I, am Michael Caine
– Ben Michael Caine.
He’s walking where I’m afraid I don’t know
– Korkarım bilmediğim bir yerde yürüyor.
I see the firemen jumping from the windows
– Pencerelerden atlayan itfaiyecileri görüyorum.
There’s panic and I hear somebody scream
– Panik var ve birinin çığlık attığını duyuyorum.
(Aaaah)
– (Aaaah)
He picks up useless paper
– İşe yaramaz kağıt alıyor.
And puts it in my pocket
– Ve cebime koyar
I’m trying very hard to keep my fingers clean
– Parmaklarımı temiz tutmak için çok uğraşıyorum.

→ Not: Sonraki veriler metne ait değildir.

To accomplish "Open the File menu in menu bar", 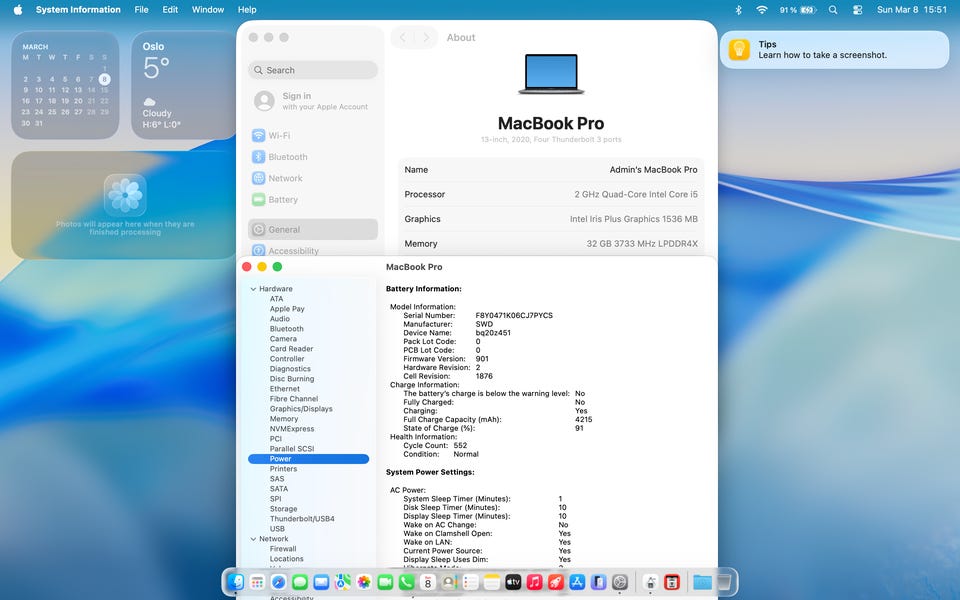I will click(x=141, y=10).
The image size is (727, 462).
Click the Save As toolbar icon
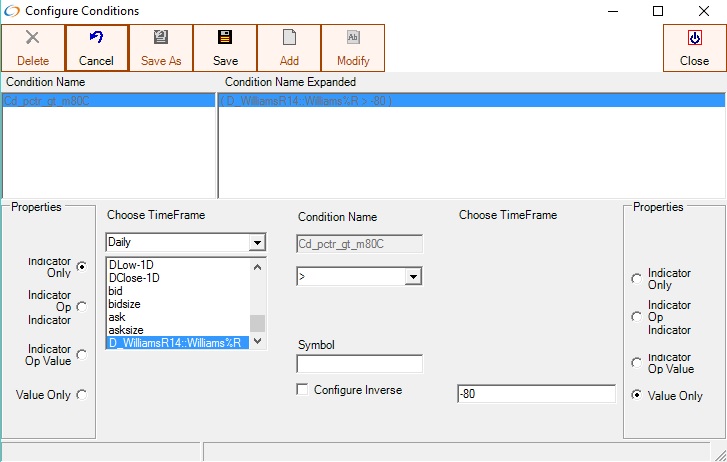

I can’t remember tell me what’s his name
– Hatırlayamıyorum bana adının ne olduğunu söyle
(My name is Michael Caine)
– (Benim adım Michael Caine)
And all I wanted was a word or photograph to keep at home
– Ve tek istediğim evde tutmak için bir kelime ya da fotoğraftı
And all I wanted was a word or photograph to keep
– Tek istediğim bir kelime ya da fotoğraf tutmaktı.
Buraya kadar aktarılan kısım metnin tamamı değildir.